# Data for the task
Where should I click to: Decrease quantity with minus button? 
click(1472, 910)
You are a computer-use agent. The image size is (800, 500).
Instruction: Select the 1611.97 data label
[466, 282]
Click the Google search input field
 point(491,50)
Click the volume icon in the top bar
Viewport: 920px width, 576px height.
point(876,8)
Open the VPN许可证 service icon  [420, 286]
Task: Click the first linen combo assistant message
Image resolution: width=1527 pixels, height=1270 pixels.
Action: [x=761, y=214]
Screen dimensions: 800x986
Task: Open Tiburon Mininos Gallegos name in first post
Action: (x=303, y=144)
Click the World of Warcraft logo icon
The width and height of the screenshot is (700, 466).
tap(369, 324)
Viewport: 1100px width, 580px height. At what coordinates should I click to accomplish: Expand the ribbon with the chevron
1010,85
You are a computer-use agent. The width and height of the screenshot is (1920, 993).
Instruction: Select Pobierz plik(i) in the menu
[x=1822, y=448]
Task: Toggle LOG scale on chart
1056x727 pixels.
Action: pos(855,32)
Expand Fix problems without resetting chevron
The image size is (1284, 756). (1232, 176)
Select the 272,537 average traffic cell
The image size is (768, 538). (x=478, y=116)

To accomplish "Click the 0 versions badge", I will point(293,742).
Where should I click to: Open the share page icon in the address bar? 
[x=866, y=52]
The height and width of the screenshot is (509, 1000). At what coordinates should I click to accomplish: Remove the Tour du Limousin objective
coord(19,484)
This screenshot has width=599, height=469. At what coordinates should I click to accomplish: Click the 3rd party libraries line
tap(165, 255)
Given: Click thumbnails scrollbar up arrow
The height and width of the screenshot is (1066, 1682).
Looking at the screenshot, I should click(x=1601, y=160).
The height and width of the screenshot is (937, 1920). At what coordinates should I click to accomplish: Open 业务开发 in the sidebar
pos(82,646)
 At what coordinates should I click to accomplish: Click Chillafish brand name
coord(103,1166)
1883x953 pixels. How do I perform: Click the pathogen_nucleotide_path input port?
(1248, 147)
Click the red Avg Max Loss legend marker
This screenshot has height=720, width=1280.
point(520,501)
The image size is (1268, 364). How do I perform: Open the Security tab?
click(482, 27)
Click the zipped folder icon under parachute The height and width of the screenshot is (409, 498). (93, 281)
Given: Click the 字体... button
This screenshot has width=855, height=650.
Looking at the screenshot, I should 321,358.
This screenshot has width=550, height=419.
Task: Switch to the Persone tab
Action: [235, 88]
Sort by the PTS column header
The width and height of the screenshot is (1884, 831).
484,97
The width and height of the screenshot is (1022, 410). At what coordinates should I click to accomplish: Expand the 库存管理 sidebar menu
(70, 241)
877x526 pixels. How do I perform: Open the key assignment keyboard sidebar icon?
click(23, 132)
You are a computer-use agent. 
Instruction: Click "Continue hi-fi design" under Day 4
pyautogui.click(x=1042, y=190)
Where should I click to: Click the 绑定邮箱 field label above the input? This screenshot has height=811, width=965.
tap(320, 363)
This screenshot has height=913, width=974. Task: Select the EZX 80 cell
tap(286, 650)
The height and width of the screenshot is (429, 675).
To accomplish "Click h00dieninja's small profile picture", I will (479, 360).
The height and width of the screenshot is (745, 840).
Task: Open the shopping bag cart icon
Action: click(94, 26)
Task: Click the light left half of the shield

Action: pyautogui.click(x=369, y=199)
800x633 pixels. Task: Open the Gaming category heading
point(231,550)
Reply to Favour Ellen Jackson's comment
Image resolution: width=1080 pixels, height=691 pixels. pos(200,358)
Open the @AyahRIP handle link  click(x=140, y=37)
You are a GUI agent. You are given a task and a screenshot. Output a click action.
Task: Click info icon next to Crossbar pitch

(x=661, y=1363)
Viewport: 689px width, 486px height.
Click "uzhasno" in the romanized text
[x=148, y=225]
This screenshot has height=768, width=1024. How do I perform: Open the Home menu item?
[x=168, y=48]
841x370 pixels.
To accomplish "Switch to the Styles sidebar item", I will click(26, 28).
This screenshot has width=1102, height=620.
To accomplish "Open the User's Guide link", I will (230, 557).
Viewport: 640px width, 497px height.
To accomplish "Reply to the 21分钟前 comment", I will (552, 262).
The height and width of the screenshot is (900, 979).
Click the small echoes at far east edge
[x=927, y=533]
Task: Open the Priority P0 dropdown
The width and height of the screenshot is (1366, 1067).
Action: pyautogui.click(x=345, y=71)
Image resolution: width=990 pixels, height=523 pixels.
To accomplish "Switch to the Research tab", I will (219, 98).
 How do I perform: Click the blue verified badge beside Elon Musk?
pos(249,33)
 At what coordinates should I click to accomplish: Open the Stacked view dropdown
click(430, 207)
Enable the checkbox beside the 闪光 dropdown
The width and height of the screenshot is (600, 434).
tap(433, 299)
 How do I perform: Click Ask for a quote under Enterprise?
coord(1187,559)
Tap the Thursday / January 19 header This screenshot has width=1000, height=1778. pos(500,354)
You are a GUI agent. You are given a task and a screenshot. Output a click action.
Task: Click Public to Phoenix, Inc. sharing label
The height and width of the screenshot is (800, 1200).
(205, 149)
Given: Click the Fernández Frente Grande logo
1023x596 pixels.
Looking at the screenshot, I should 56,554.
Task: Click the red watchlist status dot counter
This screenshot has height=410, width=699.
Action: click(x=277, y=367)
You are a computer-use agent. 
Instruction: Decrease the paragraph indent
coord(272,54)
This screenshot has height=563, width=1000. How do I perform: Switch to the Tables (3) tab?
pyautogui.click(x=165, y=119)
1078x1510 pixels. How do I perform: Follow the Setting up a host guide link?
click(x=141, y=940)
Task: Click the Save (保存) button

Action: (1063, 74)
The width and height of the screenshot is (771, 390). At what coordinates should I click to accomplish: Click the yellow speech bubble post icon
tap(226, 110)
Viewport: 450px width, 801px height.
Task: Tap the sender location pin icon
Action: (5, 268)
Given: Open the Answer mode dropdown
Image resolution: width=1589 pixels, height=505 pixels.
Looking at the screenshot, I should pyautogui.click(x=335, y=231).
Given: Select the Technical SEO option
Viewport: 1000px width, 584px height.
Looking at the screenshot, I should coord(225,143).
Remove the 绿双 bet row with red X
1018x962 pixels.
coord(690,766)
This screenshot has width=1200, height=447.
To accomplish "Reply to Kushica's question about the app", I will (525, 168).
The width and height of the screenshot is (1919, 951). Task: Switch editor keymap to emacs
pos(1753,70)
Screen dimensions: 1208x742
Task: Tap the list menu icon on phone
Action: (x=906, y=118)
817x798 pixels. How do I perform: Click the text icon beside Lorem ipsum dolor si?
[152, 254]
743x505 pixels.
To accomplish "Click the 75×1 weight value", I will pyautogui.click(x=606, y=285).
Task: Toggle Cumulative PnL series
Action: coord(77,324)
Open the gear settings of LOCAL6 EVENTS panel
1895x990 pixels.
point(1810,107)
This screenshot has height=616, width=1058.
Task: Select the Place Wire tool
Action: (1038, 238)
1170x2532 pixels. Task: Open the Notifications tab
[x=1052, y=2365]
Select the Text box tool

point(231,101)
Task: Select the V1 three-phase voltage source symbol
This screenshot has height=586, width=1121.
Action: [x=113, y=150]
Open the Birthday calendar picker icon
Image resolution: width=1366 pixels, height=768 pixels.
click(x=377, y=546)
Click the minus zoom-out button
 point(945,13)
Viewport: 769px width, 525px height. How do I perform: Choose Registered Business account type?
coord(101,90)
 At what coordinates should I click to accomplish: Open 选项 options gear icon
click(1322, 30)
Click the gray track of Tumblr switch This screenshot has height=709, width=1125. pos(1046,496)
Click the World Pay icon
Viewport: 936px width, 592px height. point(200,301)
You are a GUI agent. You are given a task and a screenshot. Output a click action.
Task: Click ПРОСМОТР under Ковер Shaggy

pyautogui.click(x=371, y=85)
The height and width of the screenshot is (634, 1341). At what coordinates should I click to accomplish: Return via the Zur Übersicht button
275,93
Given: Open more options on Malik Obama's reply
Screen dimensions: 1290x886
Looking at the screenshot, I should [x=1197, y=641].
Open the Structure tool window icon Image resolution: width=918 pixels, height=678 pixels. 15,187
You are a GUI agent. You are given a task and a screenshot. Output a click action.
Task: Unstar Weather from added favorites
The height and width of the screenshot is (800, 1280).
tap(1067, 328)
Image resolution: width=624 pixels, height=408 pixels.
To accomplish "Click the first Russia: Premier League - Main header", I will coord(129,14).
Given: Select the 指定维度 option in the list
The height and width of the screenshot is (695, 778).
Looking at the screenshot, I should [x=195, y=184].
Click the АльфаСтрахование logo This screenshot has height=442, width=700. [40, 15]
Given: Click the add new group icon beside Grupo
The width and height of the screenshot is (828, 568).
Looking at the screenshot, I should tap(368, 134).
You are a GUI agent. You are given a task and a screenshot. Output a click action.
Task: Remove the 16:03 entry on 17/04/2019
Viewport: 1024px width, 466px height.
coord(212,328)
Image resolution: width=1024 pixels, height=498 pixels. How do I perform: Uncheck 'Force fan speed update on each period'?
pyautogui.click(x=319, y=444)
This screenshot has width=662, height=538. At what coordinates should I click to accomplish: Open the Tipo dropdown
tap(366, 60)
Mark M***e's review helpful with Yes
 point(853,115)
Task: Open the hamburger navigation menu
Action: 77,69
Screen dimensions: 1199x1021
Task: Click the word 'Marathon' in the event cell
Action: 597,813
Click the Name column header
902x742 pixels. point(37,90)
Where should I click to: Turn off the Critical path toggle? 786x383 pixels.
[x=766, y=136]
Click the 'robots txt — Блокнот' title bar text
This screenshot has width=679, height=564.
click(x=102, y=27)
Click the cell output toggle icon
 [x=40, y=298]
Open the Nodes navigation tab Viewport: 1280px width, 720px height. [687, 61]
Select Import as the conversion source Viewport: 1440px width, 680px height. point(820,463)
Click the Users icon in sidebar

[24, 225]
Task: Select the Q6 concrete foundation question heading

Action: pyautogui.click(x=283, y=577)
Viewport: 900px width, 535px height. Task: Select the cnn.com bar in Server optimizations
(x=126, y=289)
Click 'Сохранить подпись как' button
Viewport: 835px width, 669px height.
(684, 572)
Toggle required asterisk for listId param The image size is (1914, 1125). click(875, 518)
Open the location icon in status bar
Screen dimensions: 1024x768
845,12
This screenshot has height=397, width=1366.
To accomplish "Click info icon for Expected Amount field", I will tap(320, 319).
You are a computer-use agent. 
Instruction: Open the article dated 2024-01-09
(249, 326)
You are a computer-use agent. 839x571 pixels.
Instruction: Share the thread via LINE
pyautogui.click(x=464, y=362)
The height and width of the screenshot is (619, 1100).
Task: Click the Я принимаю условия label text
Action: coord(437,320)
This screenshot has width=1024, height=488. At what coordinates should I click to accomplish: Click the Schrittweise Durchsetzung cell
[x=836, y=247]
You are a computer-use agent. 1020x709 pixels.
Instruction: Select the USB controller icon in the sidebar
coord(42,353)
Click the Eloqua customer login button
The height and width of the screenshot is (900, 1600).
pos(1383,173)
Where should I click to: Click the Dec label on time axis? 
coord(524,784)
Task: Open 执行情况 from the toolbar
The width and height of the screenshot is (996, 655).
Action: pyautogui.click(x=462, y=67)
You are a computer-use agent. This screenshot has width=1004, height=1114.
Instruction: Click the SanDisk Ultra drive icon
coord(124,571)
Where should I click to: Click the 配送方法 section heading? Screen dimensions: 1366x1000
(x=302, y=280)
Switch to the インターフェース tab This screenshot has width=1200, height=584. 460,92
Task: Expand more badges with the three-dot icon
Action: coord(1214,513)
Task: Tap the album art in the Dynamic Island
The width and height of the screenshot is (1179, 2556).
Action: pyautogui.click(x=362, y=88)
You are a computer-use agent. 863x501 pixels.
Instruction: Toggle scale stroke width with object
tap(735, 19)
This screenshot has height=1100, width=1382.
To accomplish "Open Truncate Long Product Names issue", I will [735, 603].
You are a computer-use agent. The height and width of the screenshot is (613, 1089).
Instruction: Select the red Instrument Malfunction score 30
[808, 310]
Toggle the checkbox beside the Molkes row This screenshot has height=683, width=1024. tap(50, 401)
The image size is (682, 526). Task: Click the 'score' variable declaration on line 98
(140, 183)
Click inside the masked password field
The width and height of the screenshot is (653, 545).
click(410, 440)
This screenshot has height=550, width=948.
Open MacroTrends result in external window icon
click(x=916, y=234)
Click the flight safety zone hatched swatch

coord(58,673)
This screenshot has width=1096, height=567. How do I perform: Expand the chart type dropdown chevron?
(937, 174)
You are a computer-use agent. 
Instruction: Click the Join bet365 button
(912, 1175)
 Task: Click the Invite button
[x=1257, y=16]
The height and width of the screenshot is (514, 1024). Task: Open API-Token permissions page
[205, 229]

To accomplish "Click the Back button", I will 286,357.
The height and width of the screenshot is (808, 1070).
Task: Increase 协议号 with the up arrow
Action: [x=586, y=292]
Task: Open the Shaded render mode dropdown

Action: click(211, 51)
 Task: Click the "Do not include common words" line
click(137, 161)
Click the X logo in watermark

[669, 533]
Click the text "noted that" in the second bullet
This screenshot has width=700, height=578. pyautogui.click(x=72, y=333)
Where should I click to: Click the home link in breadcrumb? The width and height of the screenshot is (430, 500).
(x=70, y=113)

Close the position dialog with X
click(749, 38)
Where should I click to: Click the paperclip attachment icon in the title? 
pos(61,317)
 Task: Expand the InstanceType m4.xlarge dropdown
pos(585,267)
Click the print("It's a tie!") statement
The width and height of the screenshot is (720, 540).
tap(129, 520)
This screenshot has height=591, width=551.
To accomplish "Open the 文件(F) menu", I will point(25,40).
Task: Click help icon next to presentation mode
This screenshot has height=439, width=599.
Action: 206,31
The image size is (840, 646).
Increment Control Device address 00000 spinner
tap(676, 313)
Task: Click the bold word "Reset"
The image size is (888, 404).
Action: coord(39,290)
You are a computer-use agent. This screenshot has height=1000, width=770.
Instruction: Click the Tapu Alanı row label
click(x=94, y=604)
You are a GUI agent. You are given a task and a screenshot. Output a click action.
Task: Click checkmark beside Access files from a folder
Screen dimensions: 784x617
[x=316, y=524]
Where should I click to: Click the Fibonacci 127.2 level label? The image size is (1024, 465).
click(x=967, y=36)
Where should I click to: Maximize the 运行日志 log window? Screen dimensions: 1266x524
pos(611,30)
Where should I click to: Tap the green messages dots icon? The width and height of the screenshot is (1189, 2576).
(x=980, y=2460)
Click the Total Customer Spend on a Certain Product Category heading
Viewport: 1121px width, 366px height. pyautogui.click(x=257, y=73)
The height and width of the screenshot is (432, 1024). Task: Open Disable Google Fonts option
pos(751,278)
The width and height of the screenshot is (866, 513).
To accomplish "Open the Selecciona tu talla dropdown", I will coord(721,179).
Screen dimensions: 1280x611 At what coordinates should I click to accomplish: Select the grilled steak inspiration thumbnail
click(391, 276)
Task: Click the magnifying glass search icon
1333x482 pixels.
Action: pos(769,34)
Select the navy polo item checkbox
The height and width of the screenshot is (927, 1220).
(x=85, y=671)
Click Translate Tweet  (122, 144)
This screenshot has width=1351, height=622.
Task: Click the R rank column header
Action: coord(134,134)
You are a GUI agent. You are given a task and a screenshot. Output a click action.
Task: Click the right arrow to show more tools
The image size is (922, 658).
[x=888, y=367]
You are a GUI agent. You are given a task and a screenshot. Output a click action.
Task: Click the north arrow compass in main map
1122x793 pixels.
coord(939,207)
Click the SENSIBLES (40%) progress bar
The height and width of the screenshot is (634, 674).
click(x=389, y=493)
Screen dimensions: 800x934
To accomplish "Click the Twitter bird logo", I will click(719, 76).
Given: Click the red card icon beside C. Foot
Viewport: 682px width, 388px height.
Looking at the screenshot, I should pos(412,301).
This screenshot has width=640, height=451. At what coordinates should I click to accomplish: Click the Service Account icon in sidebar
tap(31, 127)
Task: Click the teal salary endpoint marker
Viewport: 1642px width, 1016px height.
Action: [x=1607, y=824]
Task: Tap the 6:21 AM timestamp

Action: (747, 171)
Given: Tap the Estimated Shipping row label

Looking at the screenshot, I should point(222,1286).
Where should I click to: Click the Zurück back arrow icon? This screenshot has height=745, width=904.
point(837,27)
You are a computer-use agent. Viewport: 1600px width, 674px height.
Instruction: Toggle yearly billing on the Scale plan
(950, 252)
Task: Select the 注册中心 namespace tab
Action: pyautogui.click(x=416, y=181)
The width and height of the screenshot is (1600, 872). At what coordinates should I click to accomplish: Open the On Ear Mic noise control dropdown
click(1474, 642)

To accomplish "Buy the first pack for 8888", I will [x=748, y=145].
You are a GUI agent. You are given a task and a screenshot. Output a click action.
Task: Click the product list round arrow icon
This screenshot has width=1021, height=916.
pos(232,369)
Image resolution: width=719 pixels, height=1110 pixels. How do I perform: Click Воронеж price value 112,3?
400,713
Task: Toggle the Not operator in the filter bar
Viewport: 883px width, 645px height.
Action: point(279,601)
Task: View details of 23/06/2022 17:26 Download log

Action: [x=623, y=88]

# What needs to be done
From the data above, return every line from the line that has "The width and height of the screenshot is (1022, 410)." up to and including the line that has "This screenshot has width=1102, height=620.", exactly.

# Written response
The width and height of the screenshot is (1022, 410). At what coordinates should I click to accomplish: Expand the 库存管理 sidebar menu
(70, 241)
877x526 pixels. How do I perform: Open the key assignment keyboard sidebar icon?
click(23, 132)
You are a computer-use agent. 
Instruction: Click "Continue hi-fi design" under Day 4
pyautogui.click(x=1042, y=190)
Where should I click to: Click the 绑定邮箱 field label above the input? This screenshot has height=811, width=965.
tap(320, 363)
This screenshot has height=913, width=974. Task: Select the EZX 80 cell
tap(286, 650)
The height and width of the screenshot is (429, 675).
To accomplish "Click h00dieninja's small profile picture", I will (479, 360).
The height and width of the screenshot is (745, 840).
Task: Open the shopping bag cart icon
Action: click(94, 26)
Task: Click the light left half of the shield

Action: pyautogui.click(x=369, y=199)
800x633 pixels. Task: Open the Gaming category heading
point(231,550)
Reply to Favour Ellen Jackson's comment
Image resolution: width=1080 pixels, height=691 pixels. pos(200,358)
Open the @AyahRIP handle link  click(x=140, y=37)
You are a GUI agent. You are given a task and a screenshot. Output a click action.
Task: Click info icon next to Crossbar pitch

(x=661, y=1363)
Viewport: 689px width, 486px height.
Click "uzhasno" in the romanized text
[x=148, y=225]
This screenshot has height=768, width=1024. How do I perform: Open the Home menu item?
[x=168, y=48]
841x370 pixels.
To accomplish "Switch to the Styles sidebar item", I will click(26, 28).
This screenshot has width=1102, height=620.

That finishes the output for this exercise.